Dr. Joyce walked toward the bed. The men moved away.
“Officer, I’m Dr. Nancy Joyce. I’m with the Bronx Zoo. How are you?”
“Do I need…a vet?”
“No,” she smiled.
She knelt beside him and touched his left cheek with the back of her fingers. It was the only part of his round face that appeared unhurt. The injured police officer smiled up at her with his eyes.
“I want to ask you a few questions. You okay with that?”
He nodded once.
She smiled back. “What can you tell me about the little bats?”
“Not much. It was dark.”
“Do you know what size they were?”
He thought for a moment. “About mouse size. Mice with wings.”
“Their color?”
“I don’t know. I’m sorry.”
“It’s all right. You’re doing fine. What did the bats do first?”
“They attacked Sergeant Rhodes.”
“Where was she relative to you?”
“South of us, maybe two yards.”
“Did the bats come at you in a wave?”
“There were several waves, I think. It was difficult to see.”
“And they all flew at Sergeant Rhodes?”
He nodded. “Until we tried to help her.”
“Then what happened?”
“Some of them peeled off,” Hotchkiss said. “It felt like they were trying to push Brophy and me to the side while they also bit us.”
“And when you were leaving the tunnel? Did they follow?”
“Some of them did for a while. Then they stopped. Very suddenly.”
“One more question,” Joyce said. “The other two officers who were down there with you-”
“Lord and Nicco.”
“Lord and Nicco,” Joyce repeated. “What happened to them?”

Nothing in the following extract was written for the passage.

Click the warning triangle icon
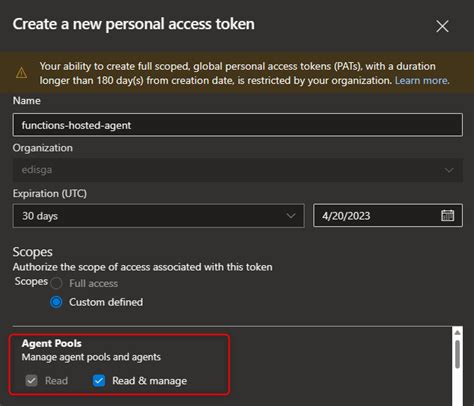 22,72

The remnants of Hotchkiss’s smile vanished. The pain of the memory was evident in the slow downturn of his mouth, in his distant eyes. “The vic fell off a girder-”
“The who?”
Lieutenant Kilar explained, “The victim. The man they went in to find.”
“He fell,” Joyce repeated. “Then what happened? What did you see?”
Officer Hotchkiss continued slowly, “A shape. All I saw was a big, black, moving shape.”
“Could that have been a bat too?”
“What?” Kilar said.
Hotchkiss’s eyes grew red. “I don’t know. It was like Lord and Nicco just rose off the ground and dropped. They didn’t move after that. Brophy was fighting more of the bats than me, so he yelled that I should go get Sergeant Rhodes out of there. I did. Then we heard Brophy. He, uh…he wasn’t having a real easy time, screaming…” Hotchkiss began to sob.
The doctor moved behind Joyce and said, “Let him rest.”